白詰草は一途に恋を秘め、朝露に濡れる

 そもそもロゼリエッタが毒を盛れるような距離でマーガスに接触したことなど一度だってない。先週の夜会で遠目に見たのが最初で最後だ。ほんの短い間に何をどうしたら、自国の王女の婚約者でもある隣国の王太子に一介の侯爵家令嬢が近寄れるというのか。


 他国の王太子を招いた状態で人払いをするほど警備は甘くないし、マーガスだって身元が確かな侍女が淹れたお茶以外を飲むような警戒心が薄い人物ではないだろうに。

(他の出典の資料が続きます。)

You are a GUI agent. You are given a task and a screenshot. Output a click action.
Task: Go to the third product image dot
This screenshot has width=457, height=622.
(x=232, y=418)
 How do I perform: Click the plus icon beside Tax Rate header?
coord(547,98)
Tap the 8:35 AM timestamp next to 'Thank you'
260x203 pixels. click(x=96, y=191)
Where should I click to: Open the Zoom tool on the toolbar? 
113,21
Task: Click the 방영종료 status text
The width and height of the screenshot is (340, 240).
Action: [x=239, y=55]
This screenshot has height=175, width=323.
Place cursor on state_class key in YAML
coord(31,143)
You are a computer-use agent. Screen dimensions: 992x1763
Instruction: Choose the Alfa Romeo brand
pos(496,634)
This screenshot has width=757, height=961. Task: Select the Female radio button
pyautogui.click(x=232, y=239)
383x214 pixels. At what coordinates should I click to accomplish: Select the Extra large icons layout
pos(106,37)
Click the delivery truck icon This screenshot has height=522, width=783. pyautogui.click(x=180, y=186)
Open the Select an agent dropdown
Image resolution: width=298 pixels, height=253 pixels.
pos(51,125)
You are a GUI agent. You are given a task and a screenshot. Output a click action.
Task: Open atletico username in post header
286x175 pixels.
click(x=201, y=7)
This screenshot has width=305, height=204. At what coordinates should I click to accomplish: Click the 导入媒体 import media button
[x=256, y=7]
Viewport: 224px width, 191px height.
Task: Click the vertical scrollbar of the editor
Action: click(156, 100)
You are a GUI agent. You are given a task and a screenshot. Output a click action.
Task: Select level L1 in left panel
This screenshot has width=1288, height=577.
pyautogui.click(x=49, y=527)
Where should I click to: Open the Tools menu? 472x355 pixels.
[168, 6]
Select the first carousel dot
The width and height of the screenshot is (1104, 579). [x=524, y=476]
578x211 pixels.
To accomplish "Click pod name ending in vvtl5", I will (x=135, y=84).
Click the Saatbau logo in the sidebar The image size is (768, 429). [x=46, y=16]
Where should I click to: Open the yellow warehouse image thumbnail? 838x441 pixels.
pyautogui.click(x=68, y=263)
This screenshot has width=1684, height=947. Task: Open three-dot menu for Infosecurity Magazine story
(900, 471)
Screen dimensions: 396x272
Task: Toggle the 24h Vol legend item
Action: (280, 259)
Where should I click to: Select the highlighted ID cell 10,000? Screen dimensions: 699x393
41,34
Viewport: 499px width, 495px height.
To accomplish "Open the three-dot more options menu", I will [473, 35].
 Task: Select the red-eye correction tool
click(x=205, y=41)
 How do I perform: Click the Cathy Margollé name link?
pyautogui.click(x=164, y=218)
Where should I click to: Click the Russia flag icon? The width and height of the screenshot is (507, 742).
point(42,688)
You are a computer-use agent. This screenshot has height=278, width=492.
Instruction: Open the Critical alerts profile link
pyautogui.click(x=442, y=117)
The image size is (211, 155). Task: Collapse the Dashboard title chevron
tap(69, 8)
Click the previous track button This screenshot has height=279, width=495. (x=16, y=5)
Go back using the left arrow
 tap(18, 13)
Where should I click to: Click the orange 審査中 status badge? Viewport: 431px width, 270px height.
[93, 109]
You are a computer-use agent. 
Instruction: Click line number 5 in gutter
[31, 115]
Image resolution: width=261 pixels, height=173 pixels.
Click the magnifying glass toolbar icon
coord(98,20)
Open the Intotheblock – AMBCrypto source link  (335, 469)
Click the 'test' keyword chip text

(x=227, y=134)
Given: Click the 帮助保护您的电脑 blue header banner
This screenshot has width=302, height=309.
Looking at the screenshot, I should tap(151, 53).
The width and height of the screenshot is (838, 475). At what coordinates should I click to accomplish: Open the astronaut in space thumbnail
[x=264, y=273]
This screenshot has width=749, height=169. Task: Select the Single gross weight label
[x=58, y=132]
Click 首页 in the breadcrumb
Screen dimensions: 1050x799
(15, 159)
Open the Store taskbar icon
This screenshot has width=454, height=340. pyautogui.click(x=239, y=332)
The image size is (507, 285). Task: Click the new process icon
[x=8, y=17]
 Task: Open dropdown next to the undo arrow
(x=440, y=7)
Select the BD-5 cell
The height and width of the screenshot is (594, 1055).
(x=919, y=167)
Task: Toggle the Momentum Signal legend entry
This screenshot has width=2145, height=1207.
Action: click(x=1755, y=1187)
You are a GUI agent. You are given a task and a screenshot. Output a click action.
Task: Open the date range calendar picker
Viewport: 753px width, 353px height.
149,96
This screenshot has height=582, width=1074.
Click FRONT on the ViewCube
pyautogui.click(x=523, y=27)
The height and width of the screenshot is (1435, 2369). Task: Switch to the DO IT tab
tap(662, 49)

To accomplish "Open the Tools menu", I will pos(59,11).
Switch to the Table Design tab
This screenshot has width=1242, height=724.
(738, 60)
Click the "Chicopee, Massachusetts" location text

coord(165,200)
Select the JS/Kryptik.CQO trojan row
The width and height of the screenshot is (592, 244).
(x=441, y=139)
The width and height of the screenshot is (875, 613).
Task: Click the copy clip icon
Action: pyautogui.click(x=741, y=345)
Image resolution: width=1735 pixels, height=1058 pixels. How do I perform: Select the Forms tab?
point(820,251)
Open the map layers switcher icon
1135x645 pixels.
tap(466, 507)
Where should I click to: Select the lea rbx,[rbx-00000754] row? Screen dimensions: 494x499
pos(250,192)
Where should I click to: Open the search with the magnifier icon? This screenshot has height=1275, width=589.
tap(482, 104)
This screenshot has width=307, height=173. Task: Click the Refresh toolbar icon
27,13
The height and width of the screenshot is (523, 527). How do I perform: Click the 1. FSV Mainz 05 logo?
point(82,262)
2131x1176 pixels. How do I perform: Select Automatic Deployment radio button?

「事件の起こる数日前、マーガス殿下宛てに差出人の署名のない手紙が届いています」

 そう言ってシェイドは一通の手紙を差し出す。

 これが、実際に送られて来た手紙なのだろう。上部がすっぱりと切り開かれており、とうに中身を改めた後だと物語っている。


 ロゼリエッタにとって嬉しくないことが書かれていると察しがつく。震える手で受け取った。封筒の表には女性の筆跡と思しき文字で"マーガス王太子殿下へ"と書かれている。だけどもちろん、ロゼリエッタの文字ではない。

 裏返して、封筒を取り落としそうになる。


 可愛らしい桃色の封蝋に刻まれた白詰草。それは、ロゼリエッタが使用しているデザインと同じだったからだ。

 この世に二つとないものであることは自分がよく知っている。


 クロードが、お守りのお礼にとプレゼントしてくれたものなのだから。